“This film has been carbon off-set.” Thus conclude the credits of the documentary Merchants of Doubt, which takes the simple conceit that global warming skeptics are in the pockets of the Koch brothers and the rest of the deceitful fossil-fuel industry, beats it into fine particulates, and blows it up the audiences’ collective left nostril—because the film appeals only to the hardcore believers, or “zealots” if you prefer.
Your writer isn’t the first to make the analogy that the religious nature of the “global-warming is real, humans contribute to it, and we must put all economic development on hiatus and strand all fossil fuels in the ground” contingent, nor will he be the last. Since the talking heads in Merchants of Doubt throw around the remarkably offensive “climate-change denier” phrase willy-nilly, I hold no reservations in deploying the far more benign term zealot in return.
In the interest of full disclosure, I should admit that I once wrote for The Heartland Institute’s Environment & Climate News, edited MichiganScience magazine for the Mackinac Center for Public Policy, and have enjoyed the company of Heartland’s James Taylor on enough occasions to declare he’s a great cigar companion although warning readers to never, ever make the mistake of sitting across a poker table from him.

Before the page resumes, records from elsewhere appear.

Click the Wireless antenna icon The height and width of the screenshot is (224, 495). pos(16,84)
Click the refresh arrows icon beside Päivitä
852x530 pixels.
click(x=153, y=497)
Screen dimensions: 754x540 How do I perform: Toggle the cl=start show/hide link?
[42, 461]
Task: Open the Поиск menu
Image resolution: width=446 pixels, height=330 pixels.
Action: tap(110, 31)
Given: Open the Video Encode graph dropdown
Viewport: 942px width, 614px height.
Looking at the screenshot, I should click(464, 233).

So, it amuses me that films such as Merchants of Doubt are made at far greater monetary expense to the zealots than the reputational damage to Heartland, Taylor, Fred Singer, Steve Milloy, Marc Morano, and the host of others targeted in the film, while also landing with a resounding thud at the box office. The film’s less than boffo ticket receipts also amused me after listening to a recent Citizens Climate Lobby broadcast containing Naomi Oreskes’ prediction the film would become “a game-changer” in the climate-change debate. Who she, you might ask? Oreskes features prominently in the film adaptation of her book of the same title, Merchants of Doubt, cowritten with Erik M. Conway and published a half-decade ago. That’s so 2010, as the kids might say.

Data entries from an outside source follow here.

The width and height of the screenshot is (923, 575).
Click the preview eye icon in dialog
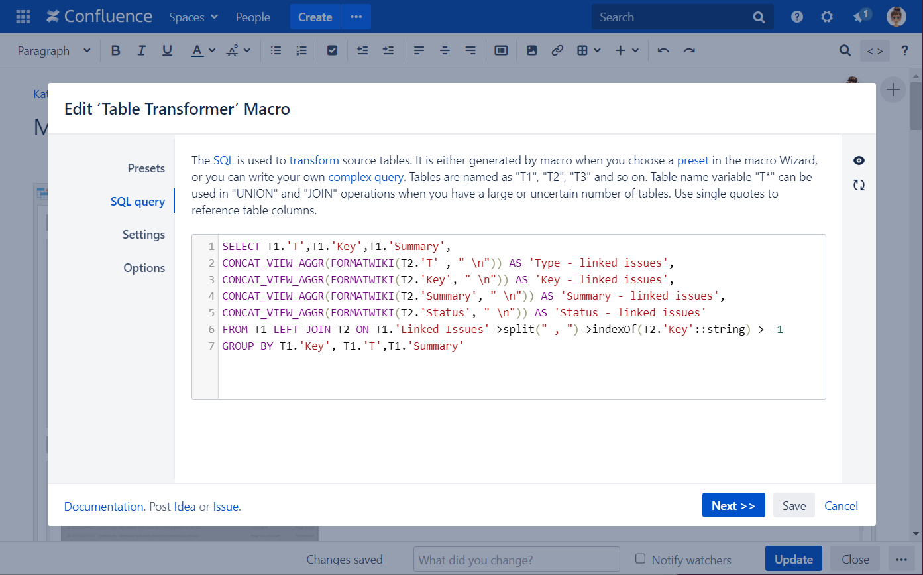859,160
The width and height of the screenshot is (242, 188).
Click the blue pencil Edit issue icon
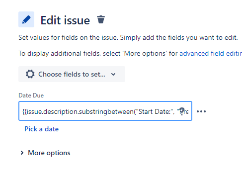coord(26,19)
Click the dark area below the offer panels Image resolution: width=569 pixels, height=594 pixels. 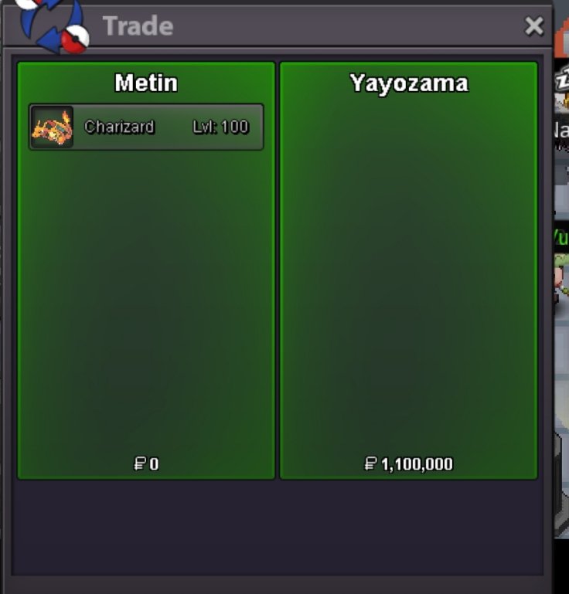[x=278, y=528]
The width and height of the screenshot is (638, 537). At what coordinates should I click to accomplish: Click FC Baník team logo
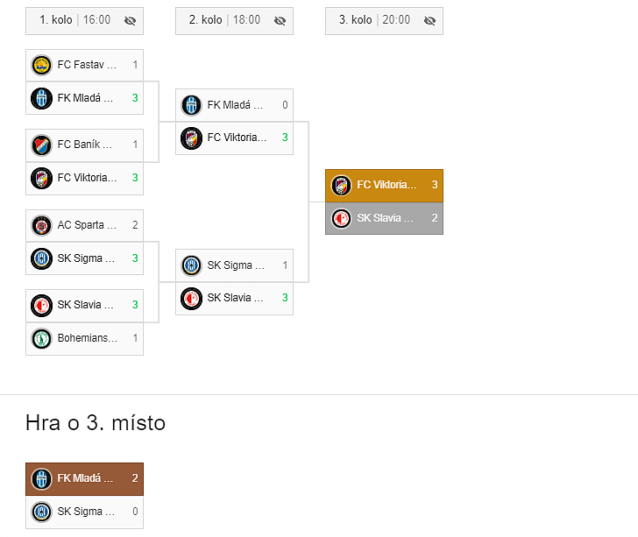coord(41,145)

According to the film, climate-change skepticism borrows the very same tactics honed by the tobacco industry in decades past, leading (the filmmakers hope) to the conclusion anyone daring to question global warming is part of a grand conspiracy of anti-science boobery and capitalist treachery. Seriously, the only people who could take such accusations sincerely are those who already have purchased the boat ticket and taken the trip over the waterfall. Merchants of Doubt director Robert Kenner take note: As a purveyor of agitprop you’re no Leni Riefenstahl.

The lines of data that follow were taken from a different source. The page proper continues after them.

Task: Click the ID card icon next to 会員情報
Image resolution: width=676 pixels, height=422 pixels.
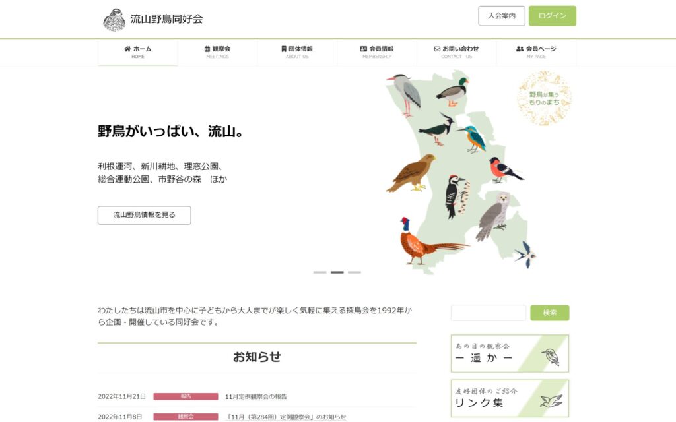Action: point(364,49)
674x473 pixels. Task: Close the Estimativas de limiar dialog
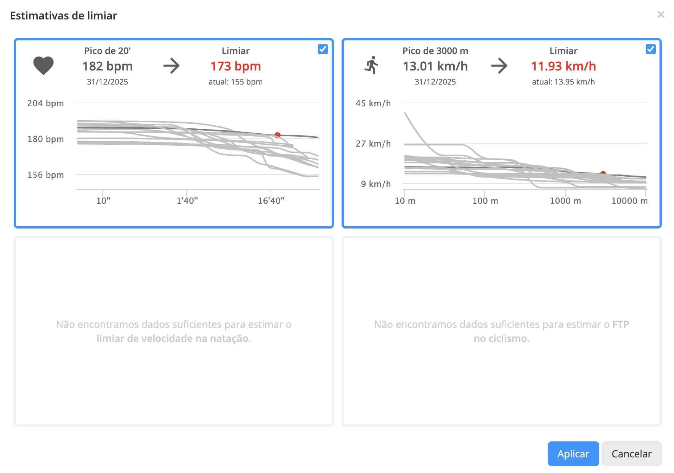(661, 14)
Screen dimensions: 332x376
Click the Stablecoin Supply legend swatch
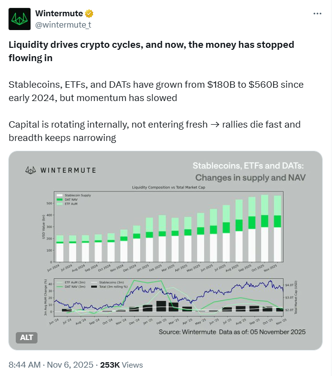[59, 195]
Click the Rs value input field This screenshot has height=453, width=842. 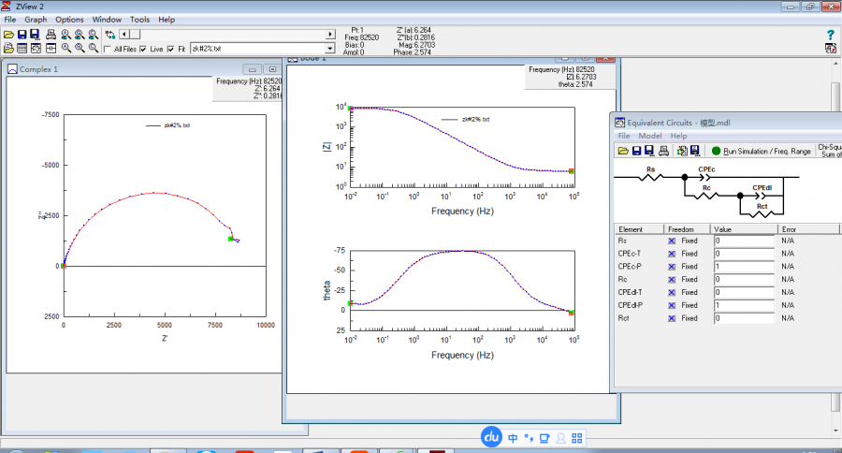[x=743, y=241]
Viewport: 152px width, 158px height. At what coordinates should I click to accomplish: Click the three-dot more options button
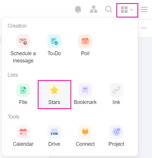coord(144,28)
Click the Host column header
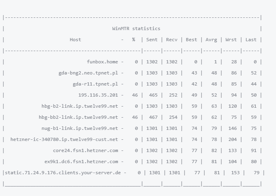Screen dimensions: 276x196 [x=75, y=40]
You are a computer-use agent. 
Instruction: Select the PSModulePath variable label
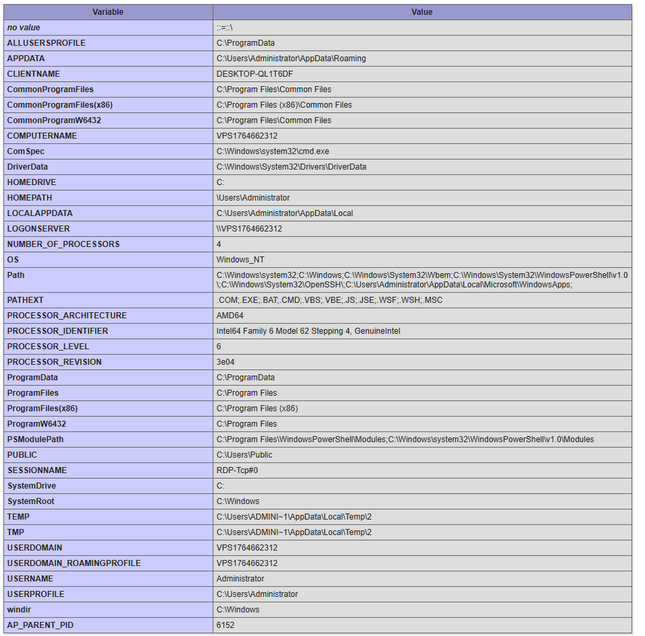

The film shows many people discussing “the science” but nary a segment containing compelling evidence the titular Merchants are wrong. Instead, the latter are depicted simply as employing sleight-of-hand rhetoric and relying on questionable funding in one of the most annoying framing devices ever committed to celluloid: magician Jamie Ian Swiss displaying card tricks and levitating woman as visual metaphors for daring to question the non-consensus consensus that human activity is dangerously warming the planet.
What this amounts to is one huge celluloid hissy fit thrown by zealots who are alarmed that smart people, including real scientists, brave politicians, and reputable think tanks, stand in the way of a gullible public granting them policy carte blanche.
Yes, skeptics in Merchants of Doubt are raked over the coals repeatedly. Stanton Glantz states that “giant corporations” are behind the scientific skepticism, and he states that these corporations are “rich, politically powerful, and mean.” In this universe (an alternate universe, according to the filmmakers, resembling a classic episode of the original Twilight Zone television series, another thuddingly lame simile), Snidely Whiplash is the skeptic and the zealots are Fair Nell tied to the railroad tracks as the steam locomotive of carbon emissions threatens to snuff her.
Forgive the pun, but this is where Merchants of Doubt really goes off the rails. It simply attempts to stuff too many topics into its 90-minute running time without presenting a cogent scientific argument (sorry, Naomi, but the whole “scientific consensus claim” was debunked a long time ago) against any of them. Are we in the audience supposed to cry, for example, over the fact that someone stepped up to defend the use of DDT and genetically modified organisms? I certainly hope not, because real science has found little to discredit the former and nothing to discredit the latter, and both have been tremendously beneficial to the world’s poorest countries. Could it be that Kenner and Oreskes are just as wrong when it comes to global warming?
Finally, how can Kenner, Oreskes, and their posse possibly keep straight faces when declaring climate-change skepticism to be more about politics than science when the topic was politicized long ago by NASA scientist James Hansen and the UN’s Intergovernmental Panel on Climate Change? Is it any wonder the film sank without much of a trace after its April 2015 release?